■ **What you should do**
Rewrite the material below so that each "Where should I click to:" reads "Which spot should be clicked to:", keeping every other line and character as it is.

Raw records:
* START *
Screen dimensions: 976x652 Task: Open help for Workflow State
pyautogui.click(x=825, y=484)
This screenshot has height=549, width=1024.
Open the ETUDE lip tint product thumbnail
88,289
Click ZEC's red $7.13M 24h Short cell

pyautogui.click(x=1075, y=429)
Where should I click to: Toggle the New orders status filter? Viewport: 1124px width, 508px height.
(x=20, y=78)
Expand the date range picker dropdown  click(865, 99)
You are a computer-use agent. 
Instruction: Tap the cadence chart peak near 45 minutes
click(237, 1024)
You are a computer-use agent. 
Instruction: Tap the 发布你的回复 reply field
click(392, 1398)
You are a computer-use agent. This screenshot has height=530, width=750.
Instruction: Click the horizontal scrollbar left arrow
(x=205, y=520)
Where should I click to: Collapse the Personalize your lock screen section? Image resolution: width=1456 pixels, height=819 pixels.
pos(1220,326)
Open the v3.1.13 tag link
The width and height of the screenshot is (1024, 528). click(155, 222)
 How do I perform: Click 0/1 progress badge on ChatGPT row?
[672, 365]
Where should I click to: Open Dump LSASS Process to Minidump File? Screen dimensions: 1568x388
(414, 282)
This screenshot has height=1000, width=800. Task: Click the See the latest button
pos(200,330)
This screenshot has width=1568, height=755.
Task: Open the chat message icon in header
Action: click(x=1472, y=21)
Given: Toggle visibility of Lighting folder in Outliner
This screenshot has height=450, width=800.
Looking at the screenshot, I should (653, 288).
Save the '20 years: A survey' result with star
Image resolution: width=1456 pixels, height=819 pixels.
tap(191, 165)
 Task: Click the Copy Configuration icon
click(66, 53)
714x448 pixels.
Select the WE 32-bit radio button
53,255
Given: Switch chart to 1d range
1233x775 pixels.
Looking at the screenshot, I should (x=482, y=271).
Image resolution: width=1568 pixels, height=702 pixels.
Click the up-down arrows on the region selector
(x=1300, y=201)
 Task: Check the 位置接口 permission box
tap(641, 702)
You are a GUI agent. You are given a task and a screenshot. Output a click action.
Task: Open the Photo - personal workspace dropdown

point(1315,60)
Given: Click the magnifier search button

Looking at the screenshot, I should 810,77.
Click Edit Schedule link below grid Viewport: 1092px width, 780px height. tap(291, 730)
* END *
■ **The completed task**
Screen dimensions: 976x652 Task: Open help for Workflow State
pyautogui.click(x=825, y=484)
This screenshot has height=549, width=1024.
Open the ETUDE lip tint product thumbnail
88,289
Click ZEC's red $7.13M 24h Short cell

pyautogui.click(x=1075, y=429)
Which spot should be clicked to: Toggle the New orders status filter? Viewport: 1124px width, 508px height.
(x=20, y=78)
Expand the date range picker dropdown  click(865, 99)
You are a computer-use agent. 
Instruction: Tap the cadence chart peak near 45 minutes
click(237, 1024)
You are a computer-use agent. 
Instruction: Tap the 发布你的回复 reply field
click(392, 1398)
You are a computer-use agent. This screenshot has height=530, width=750.
Instruction: Click the horizontal scrollbar left arrow
(x=205, y=520)
Which spot should be clicked to: Collapse the Personalize your lock screen section? Image resolution: width=1456 pixels, height=819 pixels.
pos(1220,326)
Open the v3.1.13 tag link
The width and height of the screenshot is (1024, 528). click(155, 222)
 How do I perform: Click 0/1 progress badge on ChatGPT row?
[672, 365]
Which spot should be clicked to: Open Dump LSASS Process to Minidump File? Screen dimensions: 1568x388
(414, 282)
This screenshot has height=1000, width=800. Task: Click the See the latest button
pos(200,330)
This screenshot has width=1568, height=755.
Task: Open the chat message icon in header
Action: click(x=1472, y=21)
Given: Toggle visibility of Lighting folder in Outliner
This screenshot has height=450, width=800.
Looking at the screenshot, I should (653, 288).
Save the '20 years: A survey' result with star
Image resolution: width=1456 pixels, height=819 pixels.
tap(191, 165)
 Task: Click the Copy Configuration icon
click(66, 53)
714x448 pixels.
Select the WE 32-bit radio button
53,255
Given: Switch chart to 1d range
1233x775 pixels.
Looking at the screenshot, I should (x=482, y=271).
Image resolution: width=1568 pixels, height=702 pixels.
Click the up-down arrows on the region selector
(x=1300, y=201)
 Task: Check the 位置接口 permission box
tap(641, 702)
You are a GUI agent. You are given a task and a screenshot. Output a click action.
Task: Open the Photo - personal workspace dropdown

point(1315,60)
Given: Click the magnifier search button

Looking at the screenshot, I should 810,77.
Click Edit Schedule link below grid Viewport: 1092px width, 780px height. tap(291, 730)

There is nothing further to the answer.